Marian Hannah Winter (1910 – 15 December 1981) was an American dance historian. She has been called one of "the [two] foremost names in American dance history."

In the 1940s, dance historian Lincoln Kirstein solicited Winter to write for Dance Index, a magazine he headed. In contrast to Kirstein's analytical or polemical approach to history, Winter was more of an archivist.

One of Winter's most influential works is "Juba and American Minstrelsy", published in 1947. The article sketches the life of Master Juba, a black American dancer active in the mid-19th century. Winter argues that Juba introduced African elements to American dance forms and, in the process, created a new, distinctly American style. The article thus attempts to "[re-appropriate] for black culture what is otherwise generally seen as racist theft."

Winter moved to France in her later years. There, she published The Theater of the Marvels in both English- and French-language editions. She died in Paris.

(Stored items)

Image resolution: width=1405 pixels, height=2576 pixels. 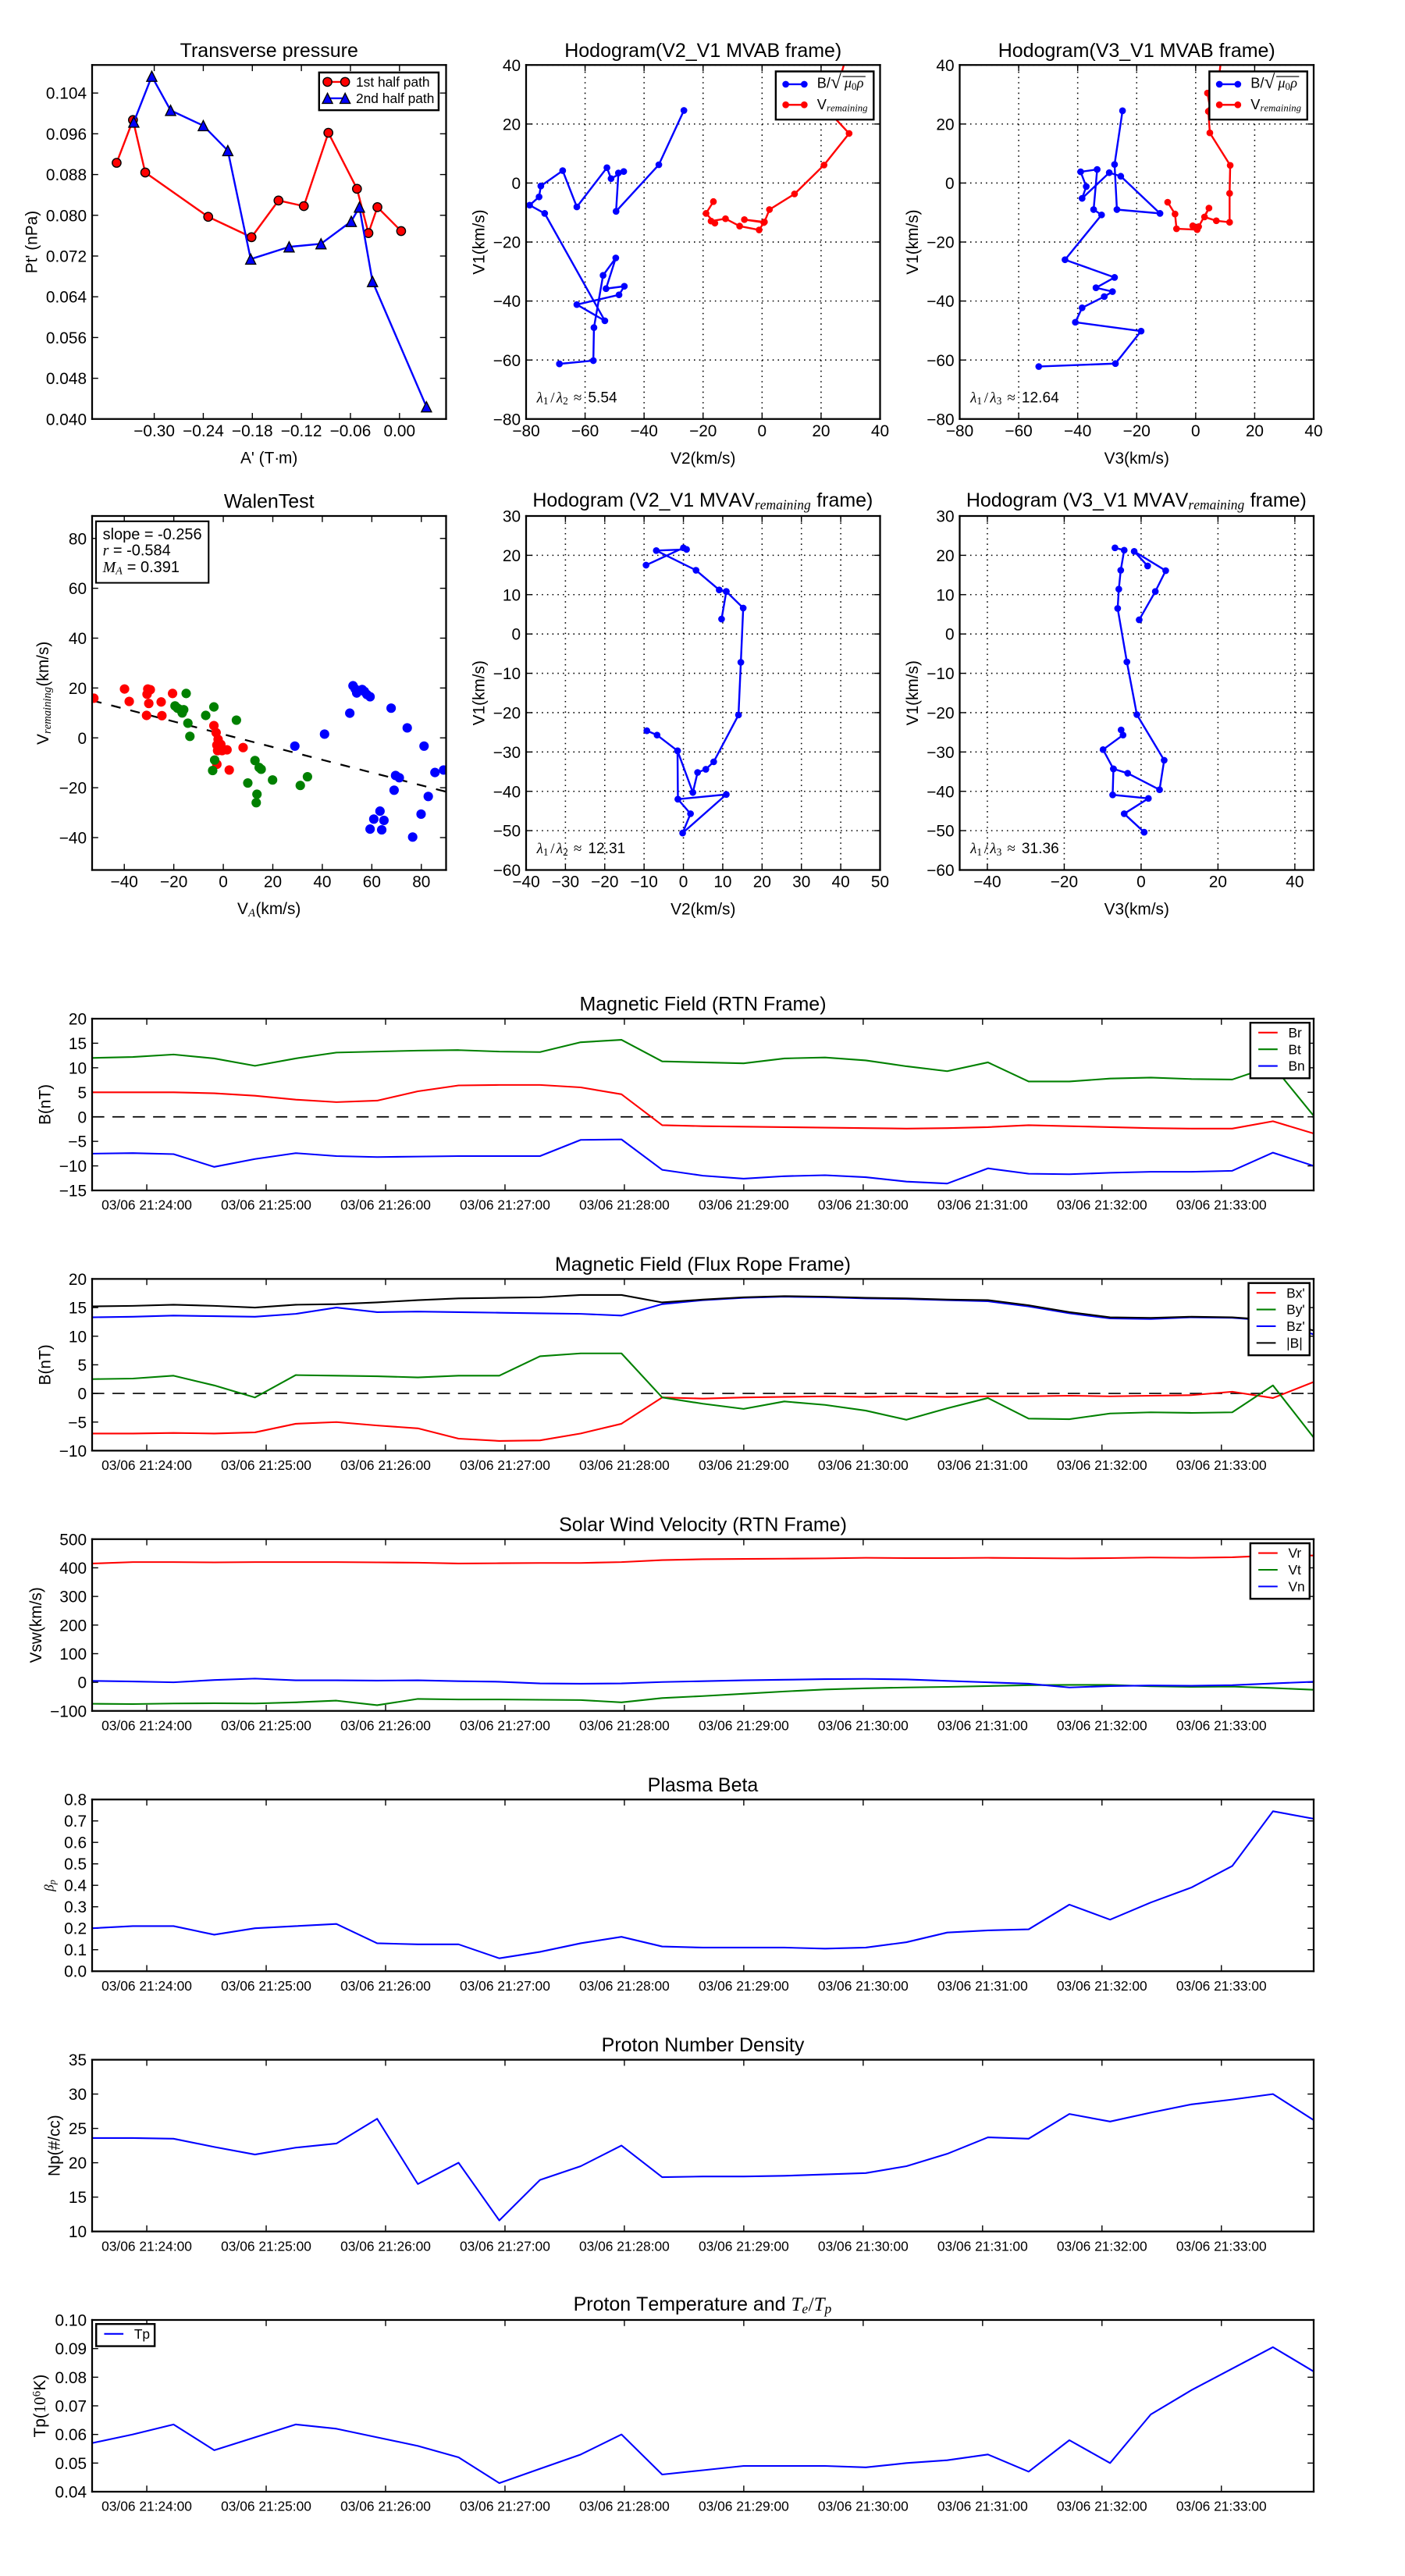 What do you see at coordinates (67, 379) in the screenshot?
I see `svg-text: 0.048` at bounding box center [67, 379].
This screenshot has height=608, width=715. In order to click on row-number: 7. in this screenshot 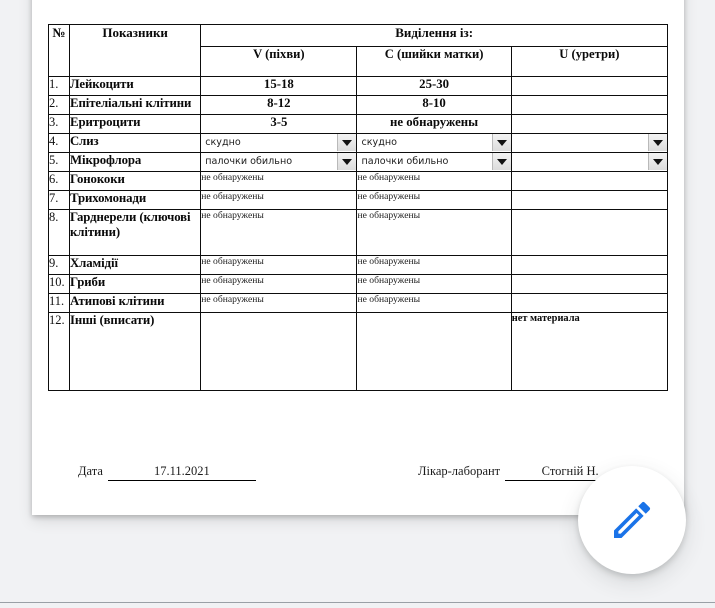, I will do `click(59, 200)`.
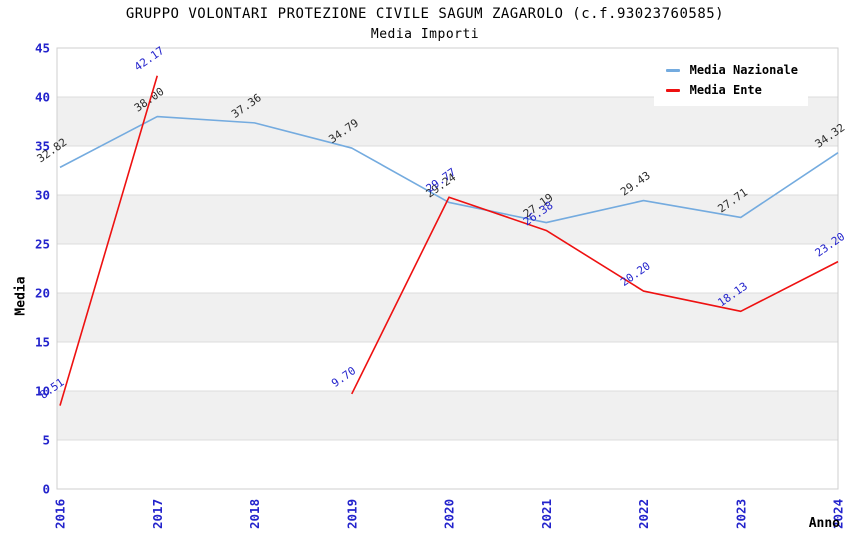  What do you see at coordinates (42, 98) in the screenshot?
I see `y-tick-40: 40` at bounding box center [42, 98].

Things to do:
• a. Reproduce the passage on Marian Hannah Winter between "Marian Hannah Winter" and "of an archivist.", inclusive.
• b. Summarize the passage on Marian Hannah Winter in two sentences.

Task responses:
• a.
Marian Hannah Winter (1910 – 15 December 1981) was an American dance historian. She has been called one of "the [two] foremost names in American dance history."

In the 1940s, dance historian Lincoln Kirstein solicited Winter to write for Dance Index, a magazine he headed. In contrast to Kirstein's analytical or polemical approach to history, Winter was more of an archivist.

• b. Marian Hannah Winter was an American dance historian, called one of the foremost names in American dance history, who wrote for Lincoln Kirstein's magazine Dance Index in the 1940s with more of an archivist's approach than his. Her influential 1947 article "Juba and American Minstrelsy" argues that the black dancer Master Juba brought African elements into American dance and created a distinctly American style, and in her later years she moved to France, published The Theater of the Marvels there, and died in Paris.